Task item: Only those lines in the data below from the line containing "Select Syrian nationality option" through the line containing "1350x790 pixels.", both included, should be restated word for word.

[Dataset entries]
++++

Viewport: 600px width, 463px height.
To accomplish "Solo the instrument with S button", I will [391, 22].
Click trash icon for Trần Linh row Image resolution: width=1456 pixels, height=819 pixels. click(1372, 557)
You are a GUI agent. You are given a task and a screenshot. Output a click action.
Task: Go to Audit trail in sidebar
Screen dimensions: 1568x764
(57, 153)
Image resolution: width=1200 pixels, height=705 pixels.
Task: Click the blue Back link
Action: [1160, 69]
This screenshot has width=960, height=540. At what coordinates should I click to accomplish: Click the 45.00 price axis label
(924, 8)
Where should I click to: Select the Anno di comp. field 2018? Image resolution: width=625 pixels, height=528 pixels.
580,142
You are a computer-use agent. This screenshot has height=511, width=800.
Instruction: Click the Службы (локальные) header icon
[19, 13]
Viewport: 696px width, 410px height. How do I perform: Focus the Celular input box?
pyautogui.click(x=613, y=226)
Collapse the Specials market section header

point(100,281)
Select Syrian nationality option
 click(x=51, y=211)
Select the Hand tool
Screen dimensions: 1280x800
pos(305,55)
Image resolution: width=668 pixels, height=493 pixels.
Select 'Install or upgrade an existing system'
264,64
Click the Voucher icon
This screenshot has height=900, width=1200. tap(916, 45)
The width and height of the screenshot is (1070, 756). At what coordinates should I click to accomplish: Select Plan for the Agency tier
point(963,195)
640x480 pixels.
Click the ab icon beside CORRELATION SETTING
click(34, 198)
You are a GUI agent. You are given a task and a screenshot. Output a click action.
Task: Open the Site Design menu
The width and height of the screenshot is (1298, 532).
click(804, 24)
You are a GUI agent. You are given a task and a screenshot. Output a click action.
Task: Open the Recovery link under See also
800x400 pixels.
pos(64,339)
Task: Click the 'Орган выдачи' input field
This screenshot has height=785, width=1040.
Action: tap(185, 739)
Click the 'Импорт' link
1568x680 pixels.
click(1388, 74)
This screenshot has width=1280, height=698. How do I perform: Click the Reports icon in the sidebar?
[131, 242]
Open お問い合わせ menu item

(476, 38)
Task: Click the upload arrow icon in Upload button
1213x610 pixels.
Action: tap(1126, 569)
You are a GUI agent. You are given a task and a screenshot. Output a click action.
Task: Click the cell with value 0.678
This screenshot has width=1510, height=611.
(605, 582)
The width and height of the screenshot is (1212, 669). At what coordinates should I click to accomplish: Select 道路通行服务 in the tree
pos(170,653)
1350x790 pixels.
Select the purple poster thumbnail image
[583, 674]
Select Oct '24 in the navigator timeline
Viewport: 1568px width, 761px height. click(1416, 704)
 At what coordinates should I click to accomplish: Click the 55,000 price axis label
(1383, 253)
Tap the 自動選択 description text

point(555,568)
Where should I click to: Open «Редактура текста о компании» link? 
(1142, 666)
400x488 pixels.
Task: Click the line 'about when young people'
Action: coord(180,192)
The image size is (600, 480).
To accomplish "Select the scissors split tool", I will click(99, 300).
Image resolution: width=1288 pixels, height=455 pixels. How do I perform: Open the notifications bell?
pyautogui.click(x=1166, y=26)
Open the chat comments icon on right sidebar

++++

Output below:
Select Syrian nationality option
 click(x=51, y=211)
Select the Hand tool
Screen dimensions: 1280x800
pos(305,55)
Image resolution: width=668 pixels, height=493 pixels.
Select 'Install or upgrade an existing system'
264,64
Click the Voucher icon
This screenshot has height=900, width=1200. tap(916, 45)
The width and height of the screenshot is (1070, 756). At what coordinates should I click to accomplish: Select Plan for the Agency tier
point(963,195)
640x480 pixels.
Click the ab icon beside CORRELATION SETTING
click(34, 198)
You are a GUI agent. You are given a task and a screenshot. Output a click action.
Task: Open the Site Design menu
The width and height of the screenshot is (1298, 532).
click(804, 24)
You are a GUI agent. You are given a task and a screenshot. Output a click action.
Task: Open the Recovery link under See also
800x400 pixels.
pos(64,339)
Task: Click the 'Орган выдачи' input field
This screenshot has height=785, width=1040.
Action: tap(185, 739)
Click the 'Импорт' link
1568x680 pixels.
click(1388, 74)
This screenshot has width=1280, height=698. How do I perform: Click the Reports icon in the sidebar?
[131, 242]
Open お問い合わせ menu item

(476, 38)
Task: Click the upload arrow icon in Upload button
1213x610 pixels.
Action: tap(1126, 569)
You are a GUI agent. You are given a task and a screenshot. Output a click action.
Task: Click the cell with value 0.678
This screenshot has width=1510, height=611.
(605, 582)
The width and height of the screenshot is (1212, 669). At what coordinates should I click to accomplish: Select 道路通行服务 in the tree
pos(170,653)
1350x790 pixels.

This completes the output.